BUY IT, BURN IT, SKIP IT: Al Green, Ellen Allien, Midnight Juggernauts

ELLEN ALLIEN: The most minimal Magic Eye portrait ever

By Aaron Richter

As we all know by now, new releases hit record-store shelves and digital-download services each Tuesday. So every week self-titled presents a new release you’d be stupid not to own (Buy It), one worth checking out if you’re the curious type (Burn It) and something you might have heard about but probably should avoid (Skip It). Simple, ain’t it?

Buy It
Al Green, Lay It Down (Blue Note)

Throughout the past five decades, Al Green has been one of the most consistent artists around, even if few listeners know any more than his Greatest Hits collection from 1975. With the singer’s latest, Lay It Down, producers Ahmir “?uestlove” Thompson of the Roots and James Poyser are looking to slap themselves with “Best since:” tags. As a songwriting trio, they emulate Classic Al in what ?uestlove has called a follow-up to 1977’s The Belle Album, the singer’s departure from the world of secular music. The album’s guest vocalists–John Legend, Anthony Hamilton and Corinne Bailey Rae–carry little weight, mostly serving as keeping-with-the-theme entry points, because the record’s real star, obviously, is Green. Though the highs in his voice aren’t really there, he delivers a late-career performance that on such tracks as “Lay It Down and “You Got the Luv I Need” rises to nod to some of his best standards. Green sounds relaxed, never over-exerting himself, though you can sense some done-it-before experience that kneads natural comfort into the compositions–no doubt putting his collaborators at ease. Almost better than Green’s performance, however, is ?uestlove’s patient, steady drumming. He never appears too eager or star-struck, lacing each track with skilled pacing, setting into a deep grove at the end of “No One Like You” or slowing to a crawl on “Too Much.” Lay It Down is the sound of everyone involved approximating a mood and energy that, out of place and time of the artist’s early recordings, is unattainable. But in the hands of ?uestlove and Poyser, Green soars above what anyone could have possibly expected.

Burn It
Ellen Allien, Sool (Bpitch Control)
Our quality receptors numbed by shoot-your-wad dance tracks, self-titled started making its way through this latest record by Berlin’s Ellen Allien, and we initially found the light, minimal, atmospheric tracks grazing past our ears as if they were soundtracking some pseudo-hip Sunday Euro-brunch locale. In the wake of money-shot gratuity and obvious grooves, we so easily forgot that carefully executed techno has can be just as exhilarating as immediate gusto. Much like the Al Green record above, Sool is a fascinating disc that tempers itself in patience and minimalism. Allien plays with vast empty space throughout “Sprung,” relying on a measure’s rests to drive the impact of its actual notes. “Ondu” behaves as if it’s laid up in a hospital bed and breathing deeply for its own survival, the bright white light not far in the distance. And even the vocal-driven “Frida,” threatening at several moments to escape into the Notwist’s emo territory, mostly just floats around in its cool precision. “Elphine” is one of the record’s livelier cuts, and it barely even leaps past a whisper, even as the skitter-skatter groove devolves into whistles, horn bleats and splat bass. Although some stretches (“MM”) might test listeners’ tolerance, Sool is a fascinating change of pace and unlike anything we’ve heard an artist of Allien’s caliber dare to attempt in quite a while.

LISTEN: “Bim”

Skip It
Midnight Juggernauts, Dystopia (Astralwerks)

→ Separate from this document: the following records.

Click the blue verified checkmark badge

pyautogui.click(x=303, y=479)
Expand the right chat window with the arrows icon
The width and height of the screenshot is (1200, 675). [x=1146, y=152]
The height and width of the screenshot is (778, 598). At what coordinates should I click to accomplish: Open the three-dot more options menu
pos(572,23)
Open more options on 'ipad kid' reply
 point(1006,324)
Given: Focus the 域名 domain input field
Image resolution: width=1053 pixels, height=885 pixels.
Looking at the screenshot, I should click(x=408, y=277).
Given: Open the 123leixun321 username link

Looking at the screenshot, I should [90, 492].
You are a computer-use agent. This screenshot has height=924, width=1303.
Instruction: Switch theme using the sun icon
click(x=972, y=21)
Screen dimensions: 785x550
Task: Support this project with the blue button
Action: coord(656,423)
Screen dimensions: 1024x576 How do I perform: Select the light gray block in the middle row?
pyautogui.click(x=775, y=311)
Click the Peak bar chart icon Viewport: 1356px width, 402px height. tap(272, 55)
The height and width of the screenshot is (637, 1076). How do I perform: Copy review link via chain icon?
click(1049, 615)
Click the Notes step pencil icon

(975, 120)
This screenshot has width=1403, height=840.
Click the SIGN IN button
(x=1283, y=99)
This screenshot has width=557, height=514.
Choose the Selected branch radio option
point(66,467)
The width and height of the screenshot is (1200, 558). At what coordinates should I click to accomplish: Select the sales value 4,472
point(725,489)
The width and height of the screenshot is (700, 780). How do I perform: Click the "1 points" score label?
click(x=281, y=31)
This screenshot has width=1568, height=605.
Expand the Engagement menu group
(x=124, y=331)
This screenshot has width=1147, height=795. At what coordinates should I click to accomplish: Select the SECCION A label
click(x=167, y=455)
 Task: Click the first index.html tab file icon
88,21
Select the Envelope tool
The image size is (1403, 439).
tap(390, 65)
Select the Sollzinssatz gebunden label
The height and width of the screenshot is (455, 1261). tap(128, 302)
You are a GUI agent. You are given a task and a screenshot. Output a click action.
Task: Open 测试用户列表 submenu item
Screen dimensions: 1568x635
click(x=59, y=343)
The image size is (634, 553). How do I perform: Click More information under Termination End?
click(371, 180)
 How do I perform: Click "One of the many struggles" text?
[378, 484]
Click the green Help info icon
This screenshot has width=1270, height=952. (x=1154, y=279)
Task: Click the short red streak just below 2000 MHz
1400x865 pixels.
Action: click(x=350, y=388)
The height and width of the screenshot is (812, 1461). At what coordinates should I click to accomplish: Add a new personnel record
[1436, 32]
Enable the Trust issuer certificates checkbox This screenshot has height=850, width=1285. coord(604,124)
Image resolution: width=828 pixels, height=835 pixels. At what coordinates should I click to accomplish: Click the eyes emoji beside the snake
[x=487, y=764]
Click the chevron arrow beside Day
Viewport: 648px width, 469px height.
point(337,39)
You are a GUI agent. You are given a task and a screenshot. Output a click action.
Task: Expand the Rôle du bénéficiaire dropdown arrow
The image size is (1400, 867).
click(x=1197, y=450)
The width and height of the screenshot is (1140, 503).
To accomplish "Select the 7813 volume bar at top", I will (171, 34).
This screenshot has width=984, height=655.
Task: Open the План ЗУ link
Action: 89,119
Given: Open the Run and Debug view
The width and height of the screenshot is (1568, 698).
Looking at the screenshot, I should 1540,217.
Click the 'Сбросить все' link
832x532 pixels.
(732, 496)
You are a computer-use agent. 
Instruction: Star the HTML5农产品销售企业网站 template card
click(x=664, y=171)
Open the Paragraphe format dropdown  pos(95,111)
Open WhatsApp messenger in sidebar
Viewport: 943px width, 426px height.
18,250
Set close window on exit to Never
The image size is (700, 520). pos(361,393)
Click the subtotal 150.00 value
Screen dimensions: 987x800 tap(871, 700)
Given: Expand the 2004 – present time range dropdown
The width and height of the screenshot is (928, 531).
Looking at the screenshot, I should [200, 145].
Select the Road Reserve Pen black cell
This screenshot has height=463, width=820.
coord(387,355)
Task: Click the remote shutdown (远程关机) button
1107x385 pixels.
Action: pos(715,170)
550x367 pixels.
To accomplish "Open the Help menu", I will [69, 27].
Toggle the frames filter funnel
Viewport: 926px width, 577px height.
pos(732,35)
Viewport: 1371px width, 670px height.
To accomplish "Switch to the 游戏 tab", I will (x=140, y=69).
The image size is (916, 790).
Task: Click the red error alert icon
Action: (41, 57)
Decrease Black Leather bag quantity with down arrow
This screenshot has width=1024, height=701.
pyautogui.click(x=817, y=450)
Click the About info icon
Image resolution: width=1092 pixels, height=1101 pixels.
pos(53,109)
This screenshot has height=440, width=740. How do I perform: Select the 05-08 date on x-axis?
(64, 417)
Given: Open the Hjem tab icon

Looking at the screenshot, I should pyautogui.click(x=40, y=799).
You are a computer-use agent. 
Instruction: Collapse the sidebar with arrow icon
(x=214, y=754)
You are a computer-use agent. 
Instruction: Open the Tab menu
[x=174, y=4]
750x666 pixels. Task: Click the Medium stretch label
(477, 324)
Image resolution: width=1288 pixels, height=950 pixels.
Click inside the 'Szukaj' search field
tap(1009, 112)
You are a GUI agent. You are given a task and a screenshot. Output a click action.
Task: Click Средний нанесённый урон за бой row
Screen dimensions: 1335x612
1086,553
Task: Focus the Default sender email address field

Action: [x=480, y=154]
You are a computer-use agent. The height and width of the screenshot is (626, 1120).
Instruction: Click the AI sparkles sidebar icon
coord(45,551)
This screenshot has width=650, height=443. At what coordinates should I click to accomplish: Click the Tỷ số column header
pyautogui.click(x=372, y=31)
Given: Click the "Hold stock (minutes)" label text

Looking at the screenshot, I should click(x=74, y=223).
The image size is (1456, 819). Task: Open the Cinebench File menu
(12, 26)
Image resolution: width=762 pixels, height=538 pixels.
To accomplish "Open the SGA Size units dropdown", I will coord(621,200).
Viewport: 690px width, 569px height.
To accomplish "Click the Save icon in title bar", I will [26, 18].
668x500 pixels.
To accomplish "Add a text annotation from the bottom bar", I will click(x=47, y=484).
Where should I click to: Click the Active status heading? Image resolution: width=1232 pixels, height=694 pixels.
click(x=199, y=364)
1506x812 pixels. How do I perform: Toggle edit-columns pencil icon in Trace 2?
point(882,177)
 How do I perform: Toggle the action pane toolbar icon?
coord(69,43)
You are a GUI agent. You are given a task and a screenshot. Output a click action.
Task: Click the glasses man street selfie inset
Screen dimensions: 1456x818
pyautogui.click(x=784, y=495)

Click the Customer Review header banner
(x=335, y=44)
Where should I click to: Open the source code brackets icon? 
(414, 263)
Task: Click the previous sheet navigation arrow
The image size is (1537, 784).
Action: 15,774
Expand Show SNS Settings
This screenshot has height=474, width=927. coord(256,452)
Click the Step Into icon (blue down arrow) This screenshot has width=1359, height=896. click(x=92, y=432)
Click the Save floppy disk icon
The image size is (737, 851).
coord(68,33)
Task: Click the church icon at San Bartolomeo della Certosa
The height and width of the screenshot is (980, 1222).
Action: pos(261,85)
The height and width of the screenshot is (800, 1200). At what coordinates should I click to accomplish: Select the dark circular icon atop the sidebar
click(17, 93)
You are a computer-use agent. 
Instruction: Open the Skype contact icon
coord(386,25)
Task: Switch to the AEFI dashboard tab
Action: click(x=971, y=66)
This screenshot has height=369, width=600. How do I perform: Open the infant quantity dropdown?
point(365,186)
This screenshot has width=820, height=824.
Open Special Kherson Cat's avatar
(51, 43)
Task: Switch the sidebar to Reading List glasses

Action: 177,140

US distribution’s on lag like dial-up. Talk about missing the boat! Hasn’t this album been “out” for, like, more than a year already? Bootleg this jam if you really want to hear the lazy Simian Mobile Disco-ish band that opened for Justice last year. Or avoid the Juggernauts singer’s Bowie complex completely and just make a playlist consisting of the Klaxons and the rock cuts on Attack Decay Sustain Release. Same deal, basically.